START Provided entries
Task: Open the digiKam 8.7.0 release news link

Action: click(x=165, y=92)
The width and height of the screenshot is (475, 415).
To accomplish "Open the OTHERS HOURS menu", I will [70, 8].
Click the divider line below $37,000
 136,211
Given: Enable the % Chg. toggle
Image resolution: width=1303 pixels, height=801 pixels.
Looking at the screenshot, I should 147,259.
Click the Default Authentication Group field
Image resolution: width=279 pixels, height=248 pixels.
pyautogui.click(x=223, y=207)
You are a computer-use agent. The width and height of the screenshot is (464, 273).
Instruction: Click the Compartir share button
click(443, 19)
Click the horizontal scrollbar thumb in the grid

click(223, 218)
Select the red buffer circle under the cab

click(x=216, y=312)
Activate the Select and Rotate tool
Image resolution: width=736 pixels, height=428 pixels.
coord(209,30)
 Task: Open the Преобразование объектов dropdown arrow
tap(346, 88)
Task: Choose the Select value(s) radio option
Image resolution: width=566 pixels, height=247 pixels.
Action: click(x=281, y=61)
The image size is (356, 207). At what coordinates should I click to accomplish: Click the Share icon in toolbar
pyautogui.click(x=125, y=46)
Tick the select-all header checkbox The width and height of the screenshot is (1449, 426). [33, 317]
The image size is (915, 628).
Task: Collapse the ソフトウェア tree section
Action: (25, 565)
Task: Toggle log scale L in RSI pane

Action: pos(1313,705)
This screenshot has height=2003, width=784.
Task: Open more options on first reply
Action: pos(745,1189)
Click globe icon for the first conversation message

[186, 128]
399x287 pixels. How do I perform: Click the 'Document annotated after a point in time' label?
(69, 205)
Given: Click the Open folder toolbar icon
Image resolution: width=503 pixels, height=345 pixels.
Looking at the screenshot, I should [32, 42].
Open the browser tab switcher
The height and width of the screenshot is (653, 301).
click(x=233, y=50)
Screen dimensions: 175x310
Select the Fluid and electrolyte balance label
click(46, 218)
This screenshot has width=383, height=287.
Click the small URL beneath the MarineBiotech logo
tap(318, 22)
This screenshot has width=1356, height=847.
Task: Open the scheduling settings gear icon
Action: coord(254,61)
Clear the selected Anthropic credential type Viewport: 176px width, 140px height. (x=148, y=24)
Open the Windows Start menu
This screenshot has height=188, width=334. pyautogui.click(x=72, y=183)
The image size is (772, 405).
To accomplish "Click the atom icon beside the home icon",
END Provided entries
Quote the data above verbatim from its first line to the line that includes "This screenshot has width=383, height=287.", with both boundary lines retained.

Task: Open the digiKam 8.7.0 release news link

Action: click(x=165, y=92)
The width and height of the screenshot is (475, 415).
To accomplish "Open the OTHERS HOURS menu", I will [70, 8].
Click the divider line below $37,000
 136,211
Given: Enable the % Chg. toggle
Image resolution: width=1303 pixels, height=801 pixels.
Looking at the screenshot, I should 147,259.
Click the Default Authentication Group field
Image resolution: width=279 pixels, height=248 pixels.
pyautogui.click(x=223, y=207)
You are a computer-use agent. The width and height of the screenshot is (464, 273).
Instruction: Click the Compartir share button
click(443, 19)
Click the horizontal scrollbar thumb in the grid

click(223, 218)
Select the red buffer circle under the cab

click(x=216, y=312)
Activate the Select and Rotate tool
Image resolution: width=736 pixels, height=428 pixels.
coord(209,30)
 Task: Open the Преобразование объектов dropdown arrow
tap(346, 88)
Task: Choose the Select value(s) radio option
Image resolution: width=566 pixels, height=247 pixels.
Action: click(x=281, y=61)
The image size is (356, 207). At what coordinates should I click to accomplish: Click the Share icon in toolbar
pyautogui.click(x=125, y=46)
Tick the select-all header checkbox The width and height of the screenshot is (1449, 426). [33, 317]
The image size is (915, 628).
Task: Collapse the ソフトウェア tree section
Action: (25, 565)
Task: Toggle log scale L in RSI pane

Action: pos(1313,705)
This screenshot has height=2003, width=784.
Task: Open more options on first reply
Action: pos(745,1189)
Click globe icon for the first conversation message

[186, 128]
399x287 pixels. How do I perform: Click the 'Document annotated after a point in time' label?
(69, 205)
Given: Click the Open folder toolbar icon
Image resolution: width=503 pixels, height=345 pixels.
Looking at the screenshot, I should [32, 42].
Open the browser tab switcher
The height and width of the screenshot is (653, 301).
click(x=233, y=50)
Screen dimensions: 175x310
Select the Fluid and electrolyte balance label
click(46, 218)
This screenshot has width=383, height=287.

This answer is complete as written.